その姿を見た歩兵達の半分以上が、言うとおりに構えていた小銃を下ろした。
正気に返り青白い顔をする彼らは、小銃を地面に置いてエレアノールの方へ進み出る。
「私は、なんということを……」
「ああ、神々よ……。私に罰をお与え下さい……」
彼女の眼前で
そんな
「証拠を残すな。やれ」
銃を向けたままだった兵士達は、中隊長の非情な指示を受けると、同じ部隊の仲間達やエレアノール、そして、その後ろに居る捕虜達へ銃撃しようとした。そのとき、
「神々よ。私は今から、罪を犯します」
それを見ていたアメリアが、そう言って機関銃で『背信者』達を撃ち、彼らを容赦なく肉塊に変えた。
その残骸の上に、機体を移動させて隠した彼女は、前線基地へ制圧を完了した事を連絡した。
本来ならば、1番の戦果を挙げたアメリアは、将校クラスへ昇進するはずだった。
だが、『神機』のパイロットと、『レプリカ』のパイロット2人に、虐殺の責任を押しつけられてしまった。
憲兵に拘束されたアメリアは、統合戦争終結後、軍法裁判にかけられる事となった。
*
「一応、確認するけれど、あの『レプリカ』に乗っていたのは、あなたですわね」
エレアノールは拘置所の面会室で、強化ガラスを挟んでアメリアと向かい合う。
A級戦犯の容疑のため、本来彼女との面会は謝絶だったが、ハミルトン家の力でごり押しして実現していた。
「はい。その通りであります、『聖女』様」
そう答えた囚人服姿のアメリアは、その美しい黒髪も乱れていて、どこか覇気の無い居住まいだった。

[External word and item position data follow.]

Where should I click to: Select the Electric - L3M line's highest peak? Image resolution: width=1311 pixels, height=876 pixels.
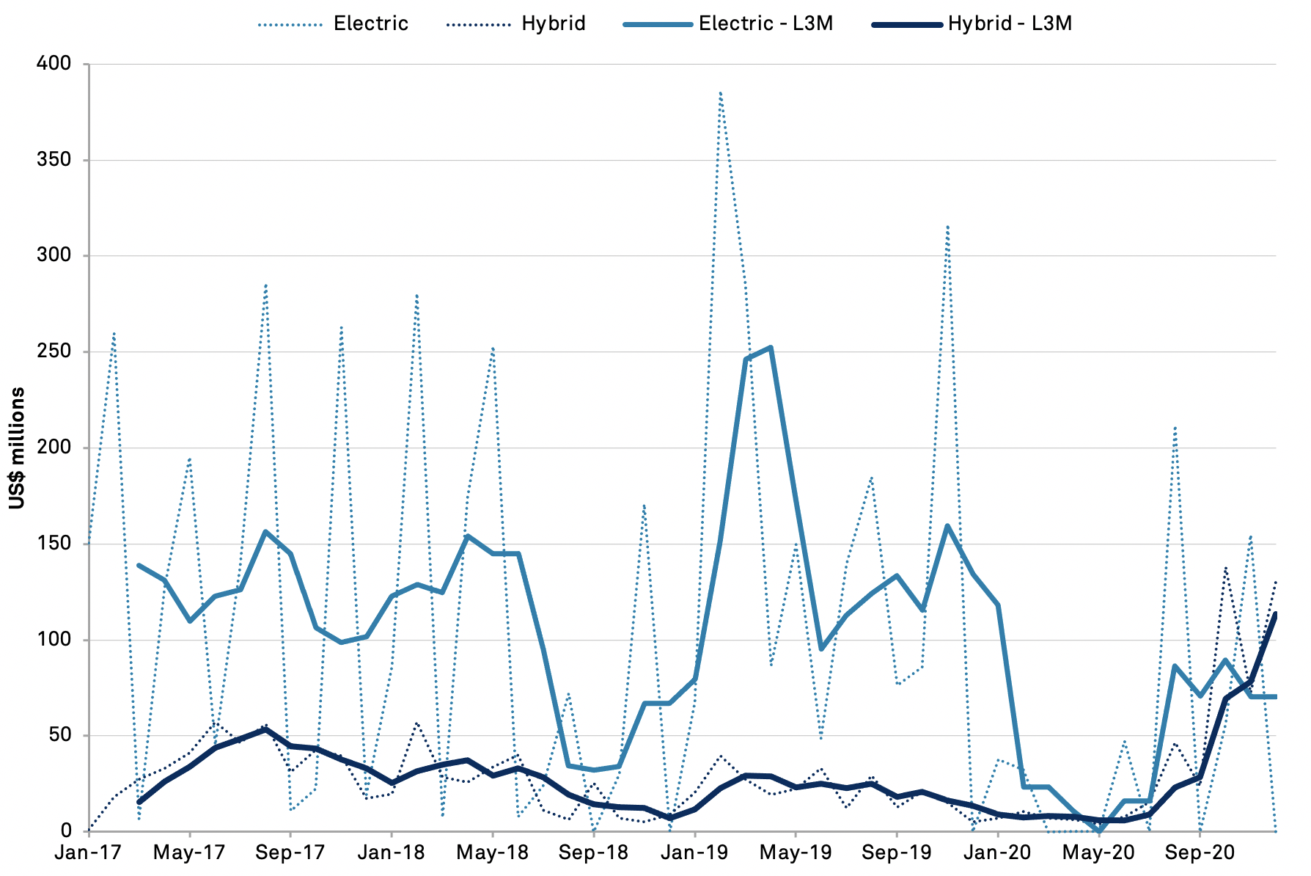tap(771, 348)
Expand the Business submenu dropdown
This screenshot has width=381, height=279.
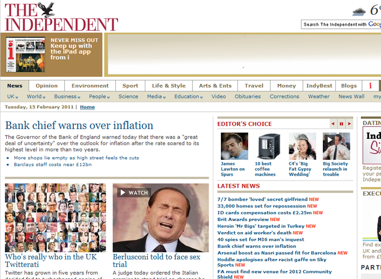tap(67, 97)
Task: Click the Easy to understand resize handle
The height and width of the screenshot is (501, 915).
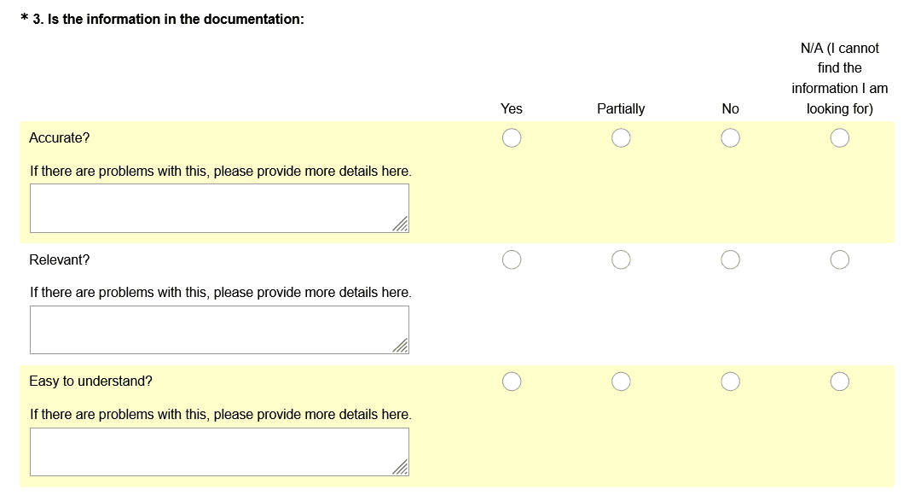Action: [401, 468]
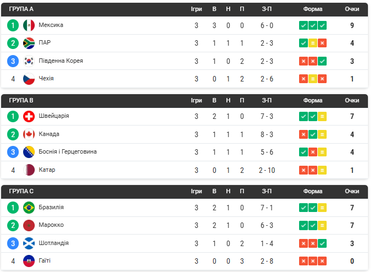Open the Марокко team link
Image resolution: width=374 pixels, height=272 pixels.
coord(51,225)
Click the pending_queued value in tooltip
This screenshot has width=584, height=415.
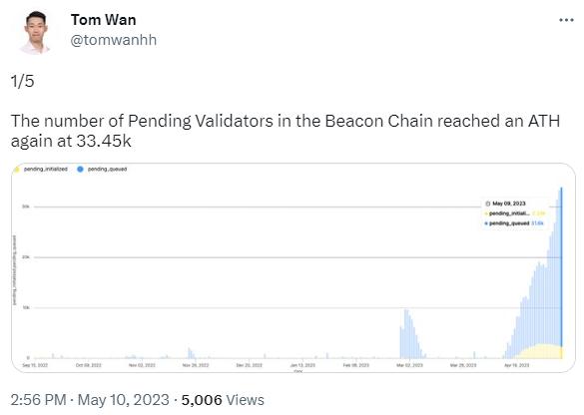click(537, 223)
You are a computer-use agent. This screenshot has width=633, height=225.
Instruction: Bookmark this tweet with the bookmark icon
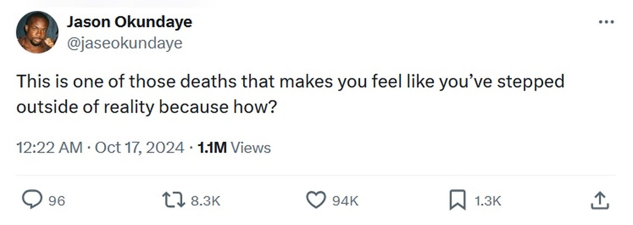pos(457,201)
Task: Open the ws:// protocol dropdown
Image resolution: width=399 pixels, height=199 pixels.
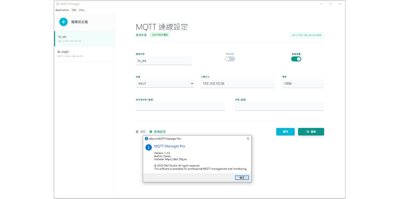Action: click(x=165, y=83)
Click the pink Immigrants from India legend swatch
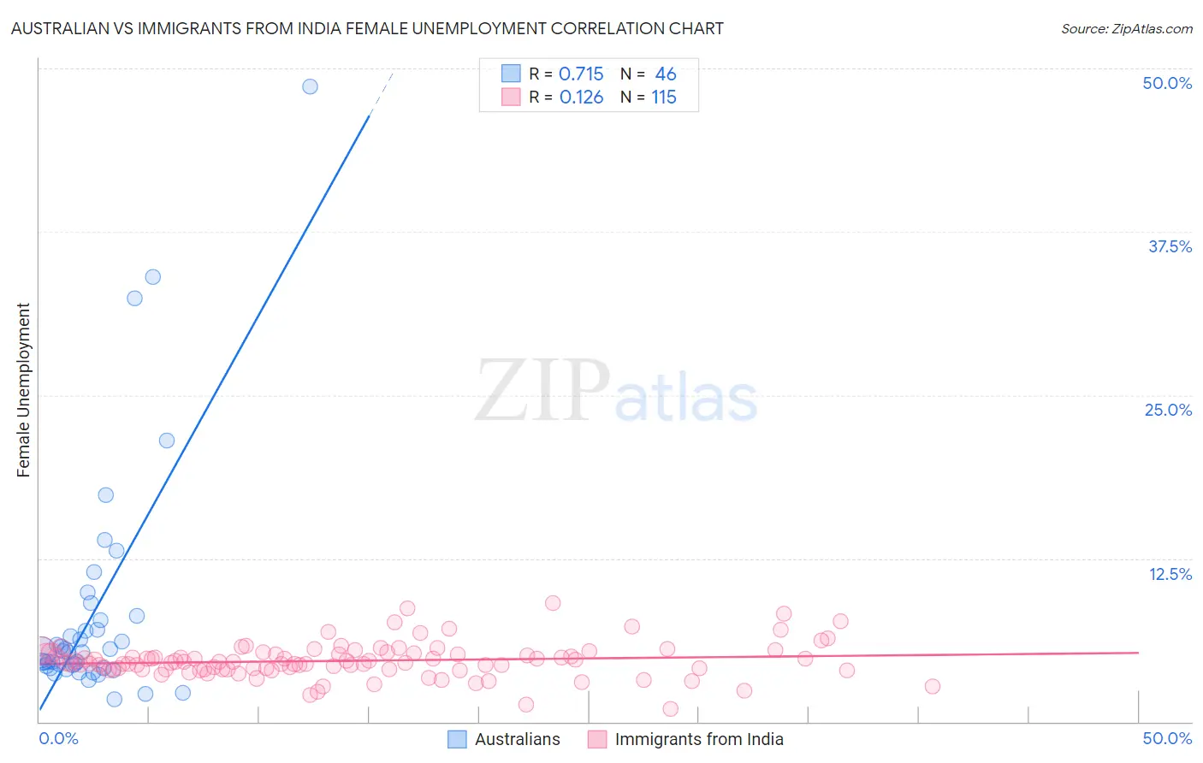This screenshot has height=763, width=1203. click(597, 739)
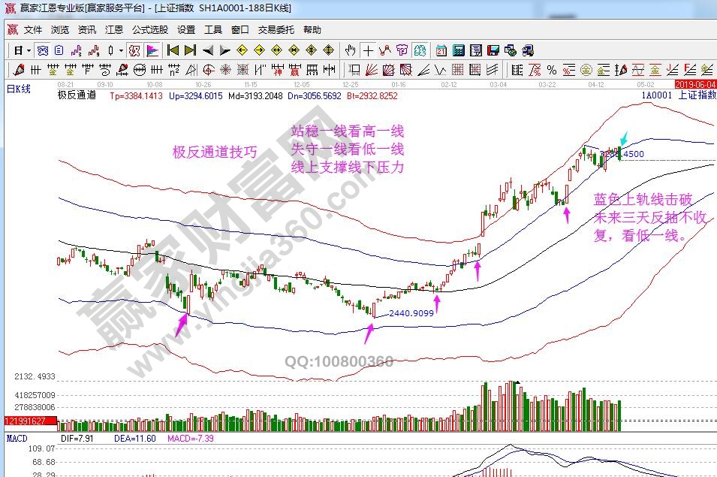Image resolution: width=717 pixels, height=477 pixels.
Task: Select the percent sign tool
Action: [x=552, y=70]
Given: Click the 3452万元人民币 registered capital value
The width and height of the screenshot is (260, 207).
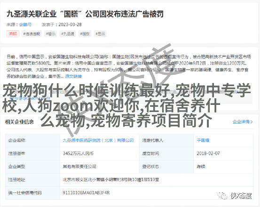Looking at the screenshot, I should 78,153.
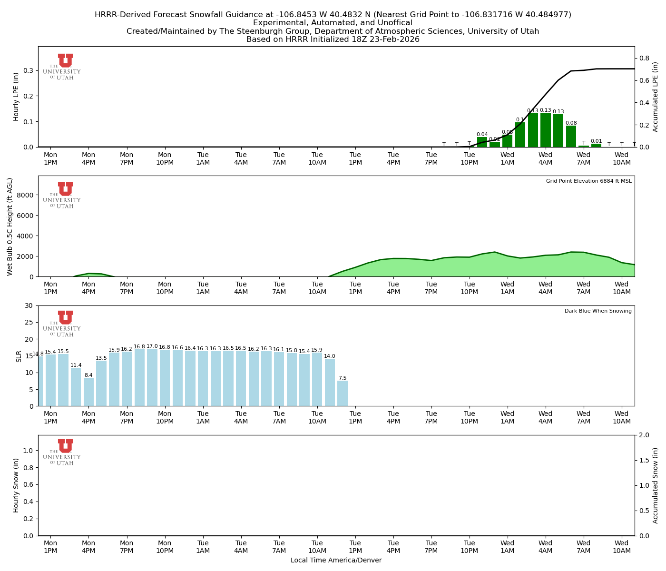
Task: Select the green LPE bar labeled 0.08
Action: pyautogui.click(x=571, y=137)
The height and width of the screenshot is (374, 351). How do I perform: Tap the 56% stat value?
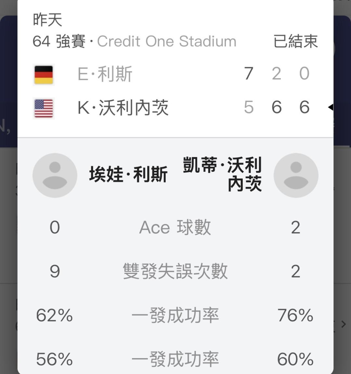point(54,359)
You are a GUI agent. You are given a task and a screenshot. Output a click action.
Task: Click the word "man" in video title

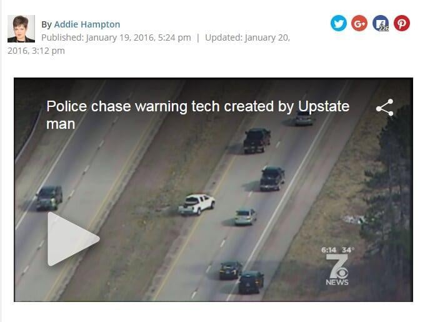(x=61, y=124)
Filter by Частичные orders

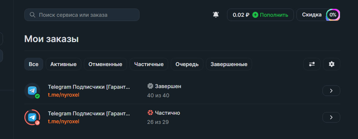149,64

「あなたはどうして、いわれの無い罪まで背負うんですの? 違うなら違う、とはっきり言いなさいな」
アメリアへ詰め寄るように、そう言ったエレアノールは、
「このままだと、まず間違いなく、あなたは極刑になってしまいますわ」
少し冷静さを失った様子で、目を伏せている彼女へ訴える。
「それで構いません。私はすでに、死に値する罪を犯しているのですから」
だが、死への恐怖や、理不尽への怒りを一切見せず、アメリアは妙に穏やかな様子でエレアノールに言った。
「そうだとしても……、あなたは、私を含めた大勢の命を救ったんですのよ?」
少なくとも左遷で済むか、帳消しにはなるはずですわ、とエレアノールは言うものの、
「それは軍人として当然の事であります。それで罪を償うことは出来ません」
いくら彼女がアメリアを救う道を示しても、アメリアがそれを固辞するので、話は平行線をたどるばかりだった。
「この頑固者……っ。もう、好きになさい!」
わなわなと震えるエレアノールは、瞳を潤ませてそう言うと、面会室から出て行ってしまった。
その間際、振り返った彼女は、ぽろぽろと涙を流していた。
「……」
ああ……、また罪を重ねてしまいましたね……。
アメリアはそう自己嫌悪しつつ、開きっぱなしのドアをしばらく眺めていた。